━━━ Data for processing ━━━

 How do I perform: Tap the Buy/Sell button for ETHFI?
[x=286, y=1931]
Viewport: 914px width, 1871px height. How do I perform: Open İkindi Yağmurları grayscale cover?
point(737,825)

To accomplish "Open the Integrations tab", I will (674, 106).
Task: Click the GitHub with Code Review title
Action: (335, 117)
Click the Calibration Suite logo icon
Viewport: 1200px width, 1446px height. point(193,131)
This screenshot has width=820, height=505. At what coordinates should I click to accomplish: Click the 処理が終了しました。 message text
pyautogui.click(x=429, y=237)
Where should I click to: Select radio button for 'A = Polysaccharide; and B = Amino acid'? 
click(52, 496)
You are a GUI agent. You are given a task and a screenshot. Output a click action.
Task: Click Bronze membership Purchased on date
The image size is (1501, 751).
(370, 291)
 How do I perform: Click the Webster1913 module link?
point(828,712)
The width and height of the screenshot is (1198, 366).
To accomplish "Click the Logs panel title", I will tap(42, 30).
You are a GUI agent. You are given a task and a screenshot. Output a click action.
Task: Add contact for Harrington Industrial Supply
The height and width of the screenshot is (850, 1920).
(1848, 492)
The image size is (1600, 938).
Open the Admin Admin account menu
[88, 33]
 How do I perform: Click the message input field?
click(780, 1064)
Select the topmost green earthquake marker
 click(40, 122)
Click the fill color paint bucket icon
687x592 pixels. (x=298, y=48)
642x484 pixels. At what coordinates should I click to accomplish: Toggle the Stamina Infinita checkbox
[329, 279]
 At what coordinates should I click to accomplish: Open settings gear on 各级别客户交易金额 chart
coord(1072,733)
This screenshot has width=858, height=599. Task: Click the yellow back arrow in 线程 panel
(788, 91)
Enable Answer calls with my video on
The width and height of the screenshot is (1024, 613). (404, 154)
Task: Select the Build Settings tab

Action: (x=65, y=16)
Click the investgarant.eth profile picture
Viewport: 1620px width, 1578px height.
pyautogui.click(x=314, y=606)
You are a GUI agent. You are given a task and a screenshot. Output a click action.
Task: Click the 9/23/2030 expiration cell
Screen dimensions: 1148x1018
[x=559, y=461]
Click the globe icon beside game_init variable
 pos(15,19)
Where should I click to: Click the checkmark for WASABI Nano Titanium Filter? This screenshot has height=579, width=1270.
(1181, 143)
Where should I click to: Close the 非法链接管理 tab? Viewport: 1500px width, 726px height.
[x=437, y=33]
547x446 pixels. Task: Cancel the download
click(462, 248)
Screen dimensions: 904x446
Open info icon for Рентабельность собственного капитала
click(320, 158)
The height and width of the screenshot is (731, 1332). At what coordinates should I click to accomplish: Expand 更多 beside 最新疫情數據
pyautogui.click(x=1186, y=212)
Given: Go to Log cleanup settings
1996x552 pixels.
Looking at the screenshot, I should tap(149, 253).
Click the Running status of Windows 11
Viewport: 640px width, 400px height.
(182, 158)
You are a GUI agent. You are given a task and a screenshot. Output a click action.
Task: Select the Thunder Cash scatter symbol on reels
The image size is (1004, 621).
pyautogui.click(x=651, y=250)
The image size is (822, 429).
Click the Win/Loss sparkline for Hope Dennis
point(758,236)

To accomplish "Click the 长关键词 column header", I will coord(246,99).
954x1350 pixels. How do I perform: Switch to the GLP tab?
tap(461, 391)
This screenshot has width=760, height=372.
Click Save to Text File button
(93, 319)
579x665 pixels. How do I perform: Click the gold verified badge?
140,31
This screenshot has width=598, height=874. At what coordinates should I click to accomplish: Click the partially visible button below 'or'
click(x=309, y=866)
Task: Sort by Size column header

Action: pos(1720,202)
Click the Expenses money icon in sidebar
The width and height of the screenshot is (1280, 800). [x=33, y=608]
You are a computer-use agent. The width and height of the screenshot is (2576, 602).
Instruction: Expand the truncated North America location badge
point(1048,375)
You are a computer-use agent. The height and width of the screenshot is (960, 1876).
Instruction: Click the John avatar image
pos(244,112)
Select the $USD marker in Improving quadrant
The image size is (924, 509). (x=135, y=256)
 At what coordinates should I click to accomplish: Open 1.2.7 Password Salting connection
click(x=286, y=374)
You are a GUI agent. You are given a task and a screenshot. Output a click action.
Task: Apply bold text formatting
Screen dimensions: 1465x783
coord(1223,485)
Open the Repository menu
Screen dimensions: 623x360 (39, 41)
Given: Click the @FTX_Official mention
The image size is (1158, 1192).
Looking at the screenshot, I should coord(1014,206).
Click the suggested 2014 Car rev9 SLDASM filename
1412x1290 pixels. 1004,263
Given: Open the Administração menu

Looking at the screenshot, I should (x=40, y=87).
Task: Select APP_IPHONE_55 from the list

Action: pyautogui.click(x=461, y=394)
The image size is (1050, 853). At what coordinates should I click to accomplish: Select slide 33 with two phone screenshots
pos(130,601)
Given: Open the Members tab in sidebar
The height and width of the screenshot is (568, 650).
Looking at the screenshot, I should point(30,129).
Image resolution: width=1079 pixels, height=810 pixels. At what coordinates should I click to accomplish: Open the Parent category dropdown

━━━

▶ _Problem to work on_: Each entry must be set down exactly as it appears.

▶ _Solution to the exercise_:
 How do I perform: Tap the Buy/Sell button for ETHFI?
[x=286, y=1931]
Viewport: 914px width, 1871px height. How do I perform: Open İkindi Yağmurları grayscale cover?
point(737,825)

To accomplish "Open the Integrations tab", I will (674, 106).
Task: Click the GitHub with Code Review title
Action: (335, 117)
Click the Calibration Suite logo icon
Viewport: 1200px width, 1446px height. point(193,131)
This screenshot has width=820, height=505. At what coordinates should I click to accomplish: Click the 処理が終了しました。 message text
pyautogui.click(x=429, y=237)
Where should I click to: Select radio button for 'A = Polysaccharide; and B = Amino acid'? 
click(52, 496)
You are a GUI agent. You are given a task and a screenshot. Output a click action.
Task: Click Bronze membership Purchased on date
The image size is (1501, 751).
(370, 291)
 How do I perform: Click the Webster1913 module link?
point(828,712)
The width and height of the screenshot is (1198, 366).
To accomplish "Click the Logs panel title", I will tap(42, 30).
You are a GUI agent. You are given a task and a screenshot. Output a click action.
Task: Add contact for Harrington Industrial Supply
The height and width of the screenshot is (850, 1920).
(1848, 492)
The image size is (1600, 938).
Open the Admin Admin account menu
[88, 33]
 How do I perform: Click the message input field?
click(780, 1064)
Select the topmost green earthquake marker
 click(40, 122)
Click the fill color paint bucket icon
687x592 pixels. (x=298, y=48)
642x484 pixels. At what coordinates should I click to accomplish: Toggle the Stamina Infinita checkbox
[329, 279]
 At what coordinates should I click to accomplish: Open settings gear on 各级别客户交易金额 chart
coord(1072,733)
This screenshot has width=858, height=599. Task: Click the yellow back arrow in 线程 panel
(788, 91)
Enable Answer calls with my video on
The width and height of the screenshot is (1024, 613). (404, 154)
Task: Select the Build Settings tab

Action: (x=65, y=16)
Click the investgarant.eth profile picture
Viewport: 1620px width, 1578px height.
pyautogui.click(x=314, y=606)
You are a GUI agent. You are given a task and a screenshot. Output a click action.
Task: Click the 9/23/2030 expiration cell
Screen dimensions: 1148x1018
[x=559, y=461]
Click the globe icon beside game_init variable
 pos(15,19)
Where should I click to: Click the checkmark for WASABI Nano Titanium Filter? This screenshot has height=579, width=1270.
(1181, 143)
Where should I click to: Close the 非法链接管理 tab? Viewport: 1500px width, 726px height.
[x=437, y=33]
547x446 pixels. Task: Cancel the download
click(462, 248)
Screen dimensions: 904x446
Open info icon for Рентабельность собственного капитала
click(320, 158)
The height and width of the screenshot is (731, 1332). At what coordinates should I click to accomplish: Expand 更多 beside 最新疫情數據
pyautogui.click(x=1186, y=212)
Given: Go to Log cleanup settings
1996x552 pixels.
Looking at the screenshot, I should tap(149, 253).
Click the Running status of Windows 11
Viewport: 640px width, 400px height.
(182, 158)
You are a GUI agent. You are given a task and a screenshot. Output a click action.
Task: Select the Thunder Cash scatter symbol on reels
The image size is (1004, 621).
pyautogui.click(x=651, y=250)
The image size is (822, 429).
Click the Win/Loss sparkline for Hope Dennis
point(758,236)

To accomplish "Click the 长关键词 column header", I will coord(246,99).
954x1350 pixels. How do I perform: Switch to the GLP tab?
tap(461, 391)
This screenshot has width=760, height=372.
Click Save to Text File button
(93, 319)
579x665 pixels. How do I perform: Click the gold verified badge?
140,31
This screenshot has width=598, height=874. At what coordinates should I click to accomplish: Click the partially visible button below 'or'
click(x=309, y=866)
Task: Sort by Size column header

Action: pos(1720,202)
Click the Expenses money icon in sidebar
The width and height of the screenshot is (1280, 800). [x=33, y=608]
You are a computer-use agent. The width and height of the screenshot is (2576, 602).
Instruction: Expand the truncated North America location badge
point(1048,375)
You are a computer-use agent. The height and width of the screenshot is (960, 1876).
Instruction: Click the John avatar image
pos(244,112)
Select the $USD marker in Improving quadrant
The image size is (924, 509). (x=135, y=256)
 At what coordinates should I click to accomplish: Open 1.2.7 Password Salting connection
click(x=286, y=374)
You are a GUI agent. You are given a task and a screenshot. Output a click action.
Task: Apply bold text formatting
Screen dimensions: 1465x783
coord(1223,485)
Open the Repository menu
Screen dimensions: 623x360 (39, 41)
Given: Click the @FTX_Official mention
The image size is (1158, 1192).
Looking at the screenshot, I should coord(1014,206).
Click the suggested 2014 Car rev9 SLDASM filename
1412x1290 pixels. 1004,263
Given: Open the Administração menu

Looking at the screenshot, I should (x=40, y=87).
Task: Select APP_IPHONE_55 from the list

Action: pyautogui.click(x=461, y=394)
The image size is (1050, 853). At what coordinates should I click to accomplish: Select slide 33 with two phone screenshots
pos(130,601)
Given: Open the Members tab in sidebar
The height and width of the screenshot is (568, 650).
Looking at the screenshot, I should point(30,129).
Image resolution: width=1079 pixels, height=810 pixels. At what coordinates should I click to accomplish: Open the Parent category dropdown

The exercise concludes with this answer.